Example parent file (parent.1):
zz.test. NXT zzz.test. NS SIG KEY
NXT
zz.test. SIG NXT 1 12 19980229163147 19980129163147 12345 test. (...)
zz.test. KEY 0x401 3 1 (...)
zz.test. SIG KEY 1 12 19980229163147 19980129163147 12345 test. (...)
The final run of DNSSIGNER is:
$ MULTINET DNSSIGNER/ZONE=(IN=ZONE.2,OUT=ZONE.3)/PARENT=IN=PARENT.1
Note: The specification of the key is no longer needed. However, now that the records are signed, DNSSIGNER will verify all the existing signatures.
|
In the case that a signature fails during these checks, the action taken by DNSSIGNER depends on whether the key of the signature is specified on the DNSSIGNER command line during the run. In the example, failing signatures are just dropped.

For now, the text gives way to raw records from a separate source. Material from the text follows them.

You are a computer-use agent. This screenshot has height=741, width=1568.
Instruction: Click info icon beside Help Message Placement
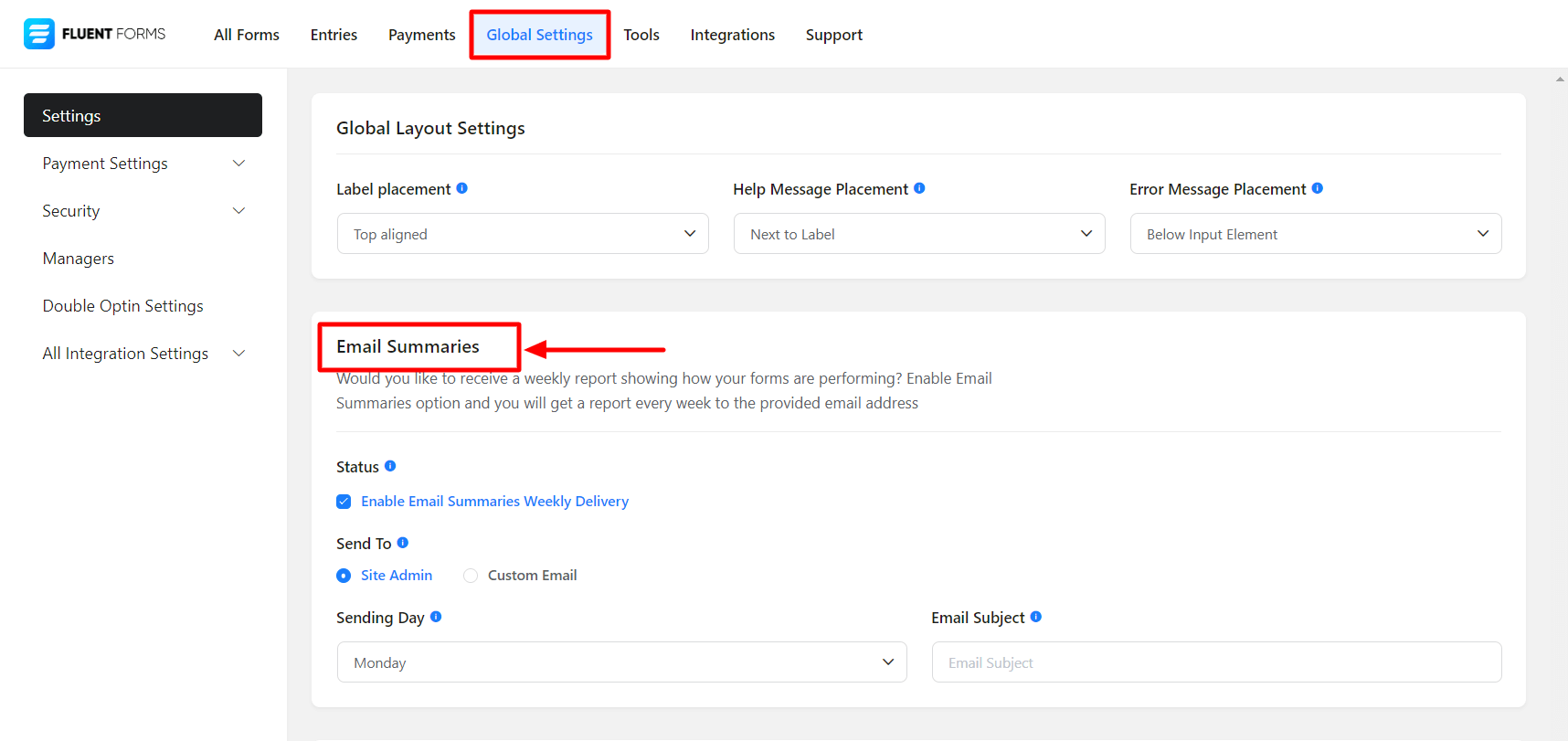[x=919, y=188]
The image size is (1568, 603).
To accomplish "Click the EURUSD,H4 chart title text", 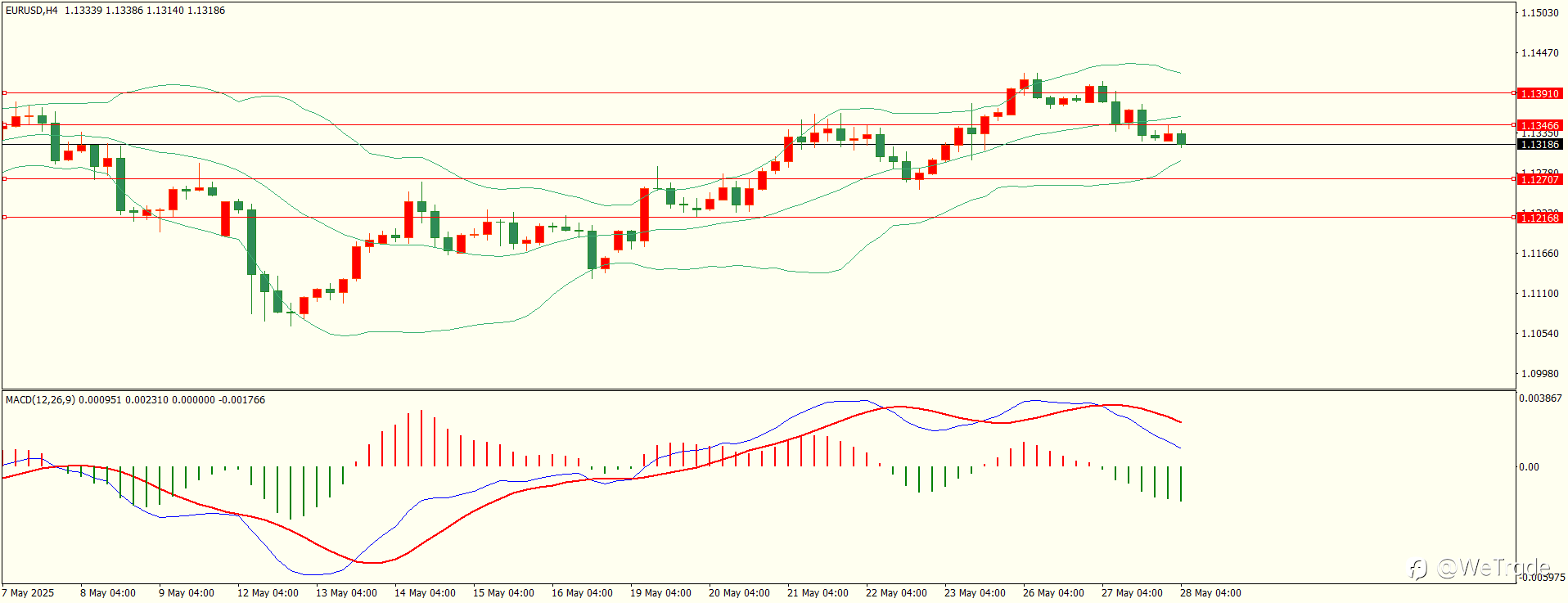I will point(32,11).
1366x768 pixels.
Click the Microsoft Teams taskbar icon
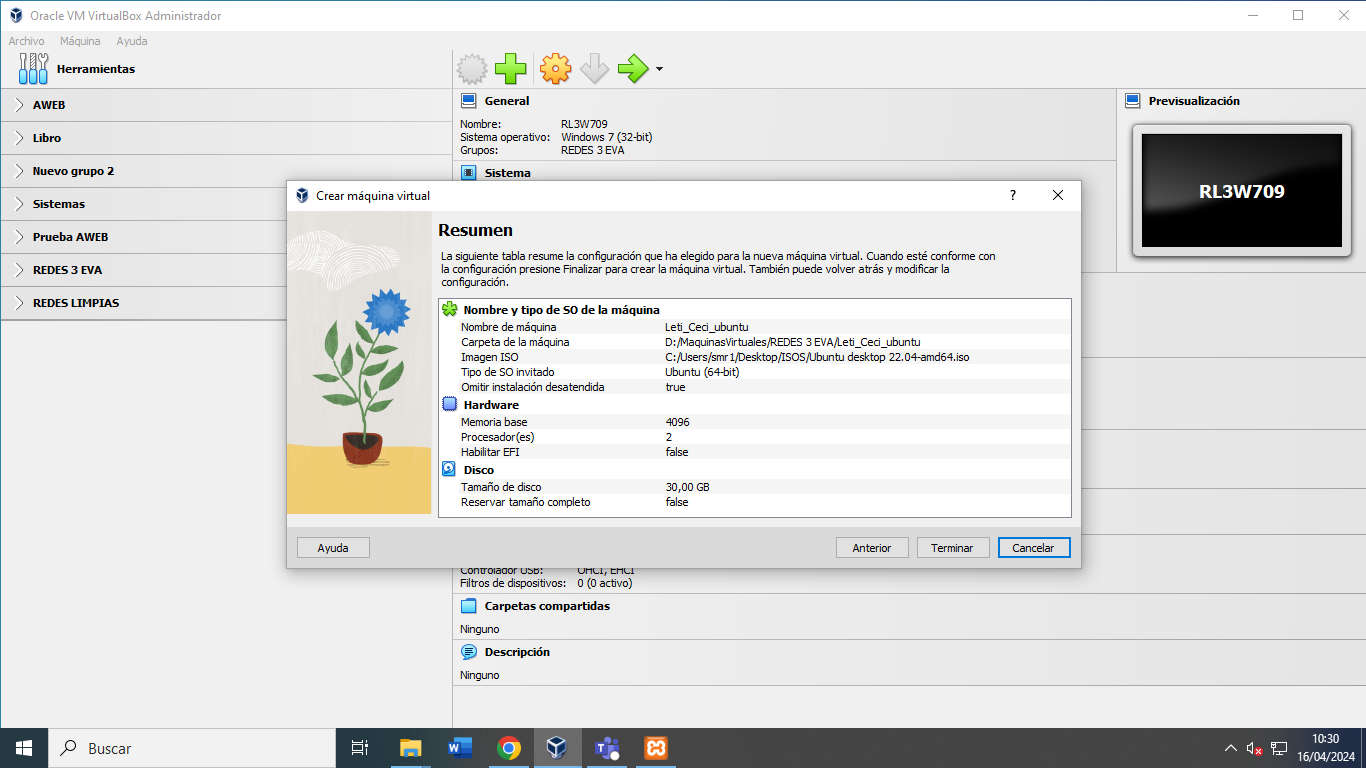(x=607, y=748)
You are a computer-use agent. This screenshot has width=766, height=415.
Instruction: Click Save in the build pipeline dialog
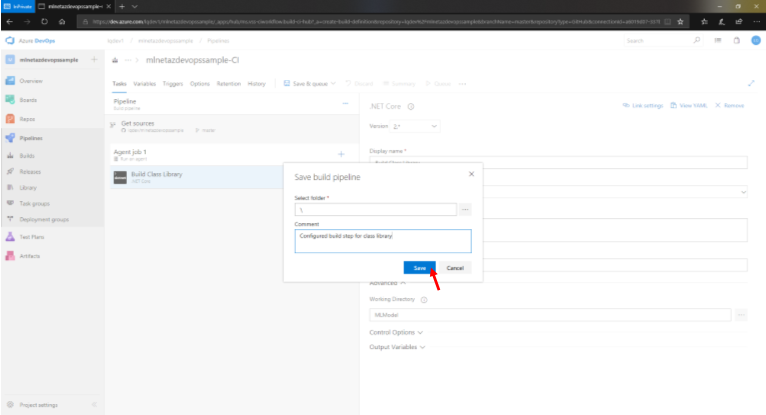tap(419, 268)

If the run command included
/SIG=KEY=(DOM=ZZ.TEST.,ALG=DSA,KEY_ID=6750)
then failing signatures would be replaced.
The result of the second run of DNSSIGNER is zone.3, which is the final zone file and would be used by the nameserver. zone.3 is a merger of zone.2 and parent.1, minus the records which appear in both files; that is, duplicates are removed.
Multicast name resolution aims to eliminate the need to maintain HOSTS files or configure a name server on networks that are contained within a single logical LAN. Systems participate by sending out a multicast request to resolve a name and any system that recognize the name responds to the request. Systems that participate in multicast name resolution use one of two protocols: LLMNR (RFC 4795), or mDNS. Both protocols use packets that are very similar to standard DNS packets; they operate in different multicast groups and use different port numbers.
MultiNet offers a responder that participates in both protocols and the ability to configure the resolver to use one of the two protocols. Using a multicast group disables one of the resolver's checks for authenticity of the answers that it receives. The multicast name responder works for both IPv4 and IPv6 addresses. Zero configuration of systems is one of the goals for IPv6 on small networks, and multicast name resolution helps in meeting this goal. Configuring MultiNet to use multicast name resolution involves enabling the server (LLMNR) and setting the name server address and port with MULTINET CONFIGURE/NETWORK.
Configuring Multicast Name Resolution
$ multinet configure/server
SERVER-CONFIG>ENABLE LLMNR
SERVER-CONFIG>WRITE
SERVER-CONFIG>EXIT
$ multinet configure/network
NET-CONFIG>set multicast-name-resolution {LLMNR | mDNS}
NET-CONFIG>WRITE
NET-CONFIG>EXIT
LLMNR (port 5355 on 224.0.0.252 and FF02::1:3)
mDNS (port 5353 on 224.0.0.251 and FF02::FB)
$ define/system/exec/nolog multinet_nameservers 224.0.0.252
$ define/system/exec/nolog multinet_dns_port 5355
[1] The "best value" default is computed from the size of the data as the utility attempts to create 512-byte units. When you run HOST_TABLE COMPILE, the hash value is listed in the displayed messages. If you only added hosts and want to select a number for this qualifier, use the value from the previous compilation as a starting point.